Nothing beyond the line containing "Task: Select the ~15 years ago column header" should be printed; print each line exactly from the first line of the listing below through it.

START DATA TO EXAMINE

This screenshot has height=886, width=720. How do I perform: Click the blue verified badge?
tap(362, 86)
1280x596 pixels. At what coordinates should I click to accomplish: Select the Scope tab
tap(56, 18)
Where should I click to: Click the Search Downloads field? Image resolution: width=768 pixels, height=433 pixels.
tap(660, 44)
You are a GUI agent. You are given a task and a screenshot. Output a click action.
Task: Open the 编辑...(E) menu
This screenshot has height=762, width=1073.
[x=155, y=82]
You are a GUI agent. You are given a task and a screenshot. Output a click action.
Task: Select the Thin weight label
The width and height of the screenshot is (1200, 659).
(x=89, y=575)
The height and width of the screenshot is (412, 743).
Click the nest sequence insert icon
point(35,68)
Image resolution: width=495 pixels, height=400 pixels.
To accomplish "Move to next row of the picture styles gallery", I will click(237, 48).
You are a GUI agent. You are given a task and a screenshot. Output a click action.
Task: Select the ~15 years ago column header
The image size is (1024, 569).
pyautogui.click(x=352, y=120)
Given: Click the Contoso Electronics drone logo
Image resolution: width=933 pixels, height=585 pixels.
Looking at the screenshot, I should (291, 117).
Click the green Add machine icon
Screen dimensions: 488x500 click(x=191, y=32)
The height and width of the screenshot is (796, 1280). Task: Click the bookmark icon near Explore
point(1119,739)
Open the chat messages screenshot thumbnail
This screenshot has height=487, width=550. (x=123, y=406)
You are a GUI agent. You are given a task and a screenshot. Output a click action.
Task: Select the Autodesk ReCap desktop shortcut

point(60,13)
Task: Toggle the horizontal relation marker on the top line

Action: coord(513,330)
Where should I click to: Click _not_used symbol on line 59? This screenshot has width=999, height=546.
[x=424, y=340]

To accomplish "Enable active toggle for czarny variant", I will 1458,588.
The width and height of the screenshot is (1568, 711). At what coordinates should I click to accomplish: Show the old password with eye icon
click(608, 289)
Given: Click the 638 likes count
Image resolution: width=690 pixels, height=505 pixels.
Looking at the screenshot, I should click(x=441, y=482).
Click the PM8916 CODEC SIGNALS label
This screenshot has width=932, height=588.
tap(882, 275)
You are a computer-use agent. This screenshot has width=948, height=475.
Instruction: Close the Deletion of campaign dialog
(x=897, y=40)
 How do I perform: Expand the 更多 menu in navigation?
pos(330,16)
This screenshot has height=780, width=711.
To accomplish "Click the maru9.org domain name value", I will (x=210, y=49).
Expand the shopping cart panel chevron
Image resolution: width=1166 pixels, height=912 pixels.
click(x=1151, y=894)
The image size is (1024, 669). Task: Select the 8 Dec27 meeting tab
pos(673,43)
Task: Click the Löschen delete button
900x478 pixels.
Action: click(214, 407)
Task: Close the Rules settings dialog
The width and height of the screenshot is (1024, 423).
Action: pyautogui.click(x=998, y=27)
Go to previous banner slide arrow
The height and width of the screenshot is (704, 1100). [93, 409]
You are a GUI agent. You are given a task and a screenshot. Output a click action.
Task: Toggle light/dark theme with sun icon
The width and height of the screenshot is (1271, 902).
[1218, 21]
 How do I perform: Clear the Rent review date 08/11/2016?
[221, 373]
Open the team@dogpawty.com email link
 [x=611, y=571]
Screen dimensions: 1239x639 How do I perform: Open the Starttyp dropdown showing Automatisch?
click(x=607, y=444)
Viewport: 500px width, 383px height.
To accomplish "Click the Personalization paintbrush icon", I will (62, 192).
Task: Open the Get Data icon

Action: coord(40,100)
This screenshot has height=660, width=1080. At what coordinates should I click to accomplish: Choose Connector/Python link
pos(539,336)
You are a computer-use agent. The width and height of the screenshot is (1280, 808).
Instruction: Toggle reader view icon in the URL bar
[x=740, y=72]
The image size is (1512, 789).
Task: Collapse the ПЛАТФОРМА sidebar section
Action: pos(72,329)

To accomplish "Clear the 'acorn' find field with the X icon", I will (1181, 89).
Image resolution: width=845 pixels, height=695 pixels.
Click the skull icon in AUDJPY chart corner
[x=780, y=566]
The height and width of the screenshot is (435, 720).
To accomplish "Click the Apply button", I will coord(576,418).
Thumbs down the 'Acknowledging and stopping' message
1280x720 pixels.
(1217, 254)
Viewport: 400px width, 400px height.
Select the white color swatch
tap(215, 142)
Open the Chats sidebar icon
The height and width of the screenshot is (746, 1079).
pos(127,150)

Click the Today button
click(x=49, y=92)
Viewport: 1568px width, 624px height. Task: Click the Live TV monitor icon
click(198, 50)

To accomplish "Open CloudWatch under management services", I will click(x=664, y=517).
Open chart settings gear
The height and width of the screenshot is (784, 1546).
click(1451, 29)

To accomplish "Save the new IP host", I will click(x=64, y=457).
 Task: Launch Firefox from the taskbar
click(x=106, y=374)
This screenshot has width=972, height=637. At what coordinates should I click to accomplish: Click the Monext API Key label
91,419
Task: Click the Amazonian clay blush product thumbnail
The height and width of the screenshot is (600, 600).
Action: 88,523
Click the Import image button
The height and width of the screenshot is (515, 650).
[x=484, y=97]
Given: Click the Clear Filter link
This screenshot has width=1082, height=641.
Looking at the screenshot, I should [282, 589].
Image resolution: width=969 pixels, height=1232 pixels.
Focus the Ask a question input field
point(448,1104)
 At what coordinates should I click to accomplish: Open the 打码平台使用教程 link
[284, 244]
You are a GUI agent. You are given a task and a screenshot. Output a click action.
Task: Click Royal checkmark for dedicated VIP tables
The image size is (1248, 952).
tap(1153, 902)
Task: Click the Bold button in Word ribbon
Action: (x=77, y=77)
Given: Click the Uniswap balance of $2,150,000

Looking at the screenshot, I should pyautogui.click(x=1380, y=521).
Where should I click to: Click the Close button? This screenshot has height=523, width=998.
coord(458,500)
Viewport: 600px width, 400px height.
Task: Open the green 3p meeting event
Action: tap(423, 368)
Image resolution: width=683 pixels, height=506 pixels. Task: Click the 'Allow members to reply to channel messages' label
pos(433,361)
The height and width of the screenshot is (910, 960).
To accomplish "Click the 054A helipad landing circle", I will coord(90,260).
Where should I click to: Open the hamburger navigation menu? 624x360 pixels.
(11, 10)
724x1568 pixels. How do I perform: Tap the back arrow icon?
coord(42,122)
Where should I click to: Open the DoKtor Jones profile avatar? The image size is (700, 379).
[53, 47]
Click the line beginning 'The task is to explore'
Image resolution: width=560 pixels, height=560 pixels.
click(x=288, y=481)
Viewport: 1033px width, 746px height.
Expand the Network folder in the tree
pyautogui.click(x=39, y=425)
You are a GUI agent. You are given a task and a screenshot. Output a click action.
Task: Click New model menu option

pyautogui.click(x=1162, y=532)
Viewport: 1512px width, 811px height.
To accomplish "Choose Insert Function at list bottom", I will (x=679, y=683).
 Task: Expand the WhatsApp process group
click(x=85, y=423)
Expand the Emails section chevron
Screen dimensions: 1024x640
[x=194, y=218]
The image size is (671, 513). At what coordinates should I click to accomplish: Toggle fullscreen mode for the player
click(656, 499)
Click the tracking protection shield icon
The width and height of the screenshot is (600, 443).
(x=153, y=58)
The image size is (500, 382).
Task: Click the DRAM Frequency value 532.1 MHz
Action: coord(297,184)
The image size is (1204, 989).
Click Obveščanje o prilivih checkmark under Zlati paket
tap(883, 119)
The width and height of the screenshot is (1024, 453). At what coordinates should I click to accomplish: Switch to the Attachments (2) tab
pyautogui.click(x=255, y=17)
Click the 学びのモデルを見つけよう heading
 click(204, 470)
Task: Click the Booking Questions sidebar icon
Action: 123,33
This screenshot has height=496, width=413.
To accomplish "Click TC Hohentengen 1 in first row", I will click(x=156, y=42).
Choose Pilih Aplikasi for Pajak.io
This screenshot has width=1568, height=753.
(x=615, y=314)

END DATA TO EXAMINE

[RESULT FOR THIS EXERCISE]
This screenshot has height=886, width=720. How do I perform: Click the blue verified badge?
tap(362, 86)
1280x596 pixels. At what coordinates should I click to accomplish: Select the Scope tab
tap(56, 18)
Where should I click to: Click the Search Downloads field? Image resolution: width=768 pixels, height=433 pixels.
tap(660, 44)
You are a GUI agent. You are given a task and a screenshot. Output a click action.
Task: Open the 编辑...(E) menu
This screenshot has height=762, width=1073.
[x=155, y=82]
You are a GUI agent. You are given a task and a screenshot. Output a click action.
Task: Select the Thin weight label
The width and height of the screenshot is (1200, 659).
(x=89, y=575)
The height and width of the screenshot is (412, 743).
Click the nest sequence insert icon
point(35,68)
Image resolution: width=495 pixels, height=400 pixels.
To accomplish "Move to next row of the picture styles gallery", I will click(237, 48).
You are a GUI agent. You are given a task and a screenshot. Output a click action.
Task: Select the ~15 years ago column header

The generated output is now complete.